EP1595285A1 - Soi contact structure(s) and corresponding production method - Google PatentsSoi contact structure(s) and corresponding production method
- Publication number
- EP1595285A1 EP1595285A1 EP20040706605 EP04706605A EP1595285A1 EP 1595285 A1 EP1595285 A1 EP 1595285A1 EP 20040706605 EP20040706605 EP 20040706605 EP 04706605 A EP04706605 A EP 04706605A EP 1595285 A1 EP1595285 A1 EP 1595285A1
- Grant status
- Patent type
- Prior art keywords
- Prior art date
- Legal status (The legal status is an assumption and is not a legal conclusion. Google has not performed a legal analysis and makes no representation as to the accuracy of the status listed.)

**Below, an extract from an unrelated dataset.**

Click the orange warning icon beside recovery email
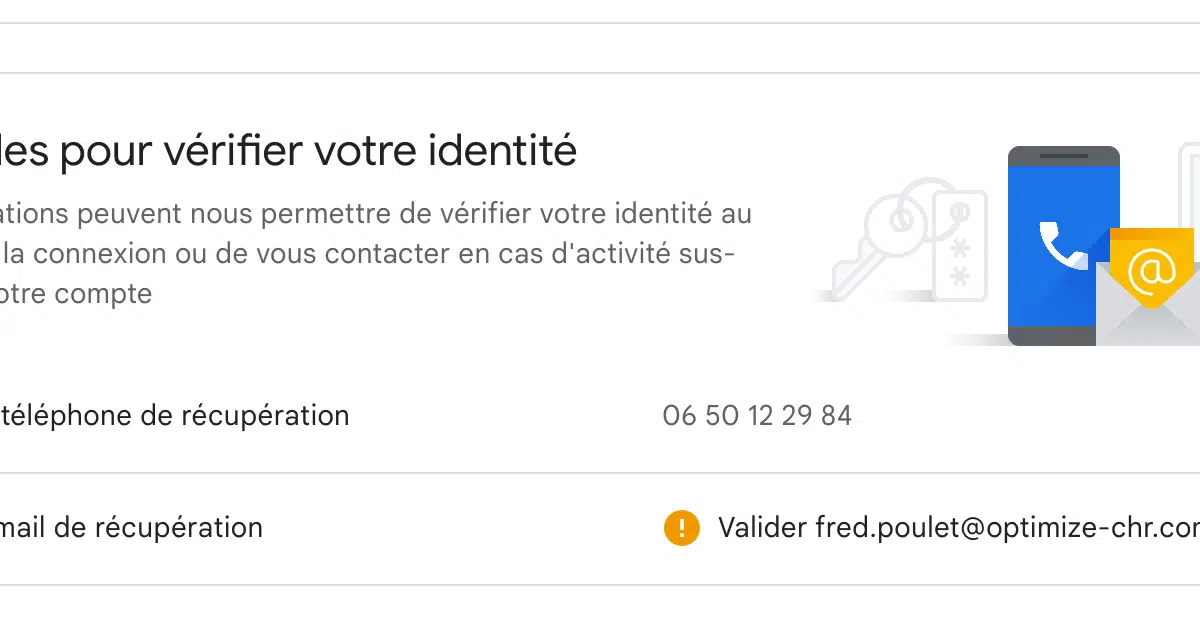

- H01—BASIC ELECTRIC ELEMENTS
- H01L—SEMICONDUCTOR DEVICES; ELECTRIC SOLID STATE DEVICES NOT OTHERWISE PROVIDED FOR
- H01L21/00—Processes or apparatus adapted for the manufacture or treatment of semiconductor or solid state devices or of parts thereof
- H01L21/70—Manufacture or treatment of devices consisting of a plurality of solid state components formed in or on a common substrate or of parts thereof; Manufacture of integrated circuit devices or of parts thereof
- H01L21/71—Manufacture of specific parts of devices defined in group H01L21/70
- H01L21/74—Making of localized buried regions, e.g. buried collector layers, internal connections substrate contacts
- H01L21/743—Making of internal connections, substrate contacts
SOI-contact structure (s) and manufacturing method thereof
The invention relates to SOI structures (Silicon-on-Insulator) in which electrical connections between device structures are made in the upper insulated from the substrate semiconductor layer and the semiconductor substrate, which pass through the insulator layer to the upper semiconductor layer.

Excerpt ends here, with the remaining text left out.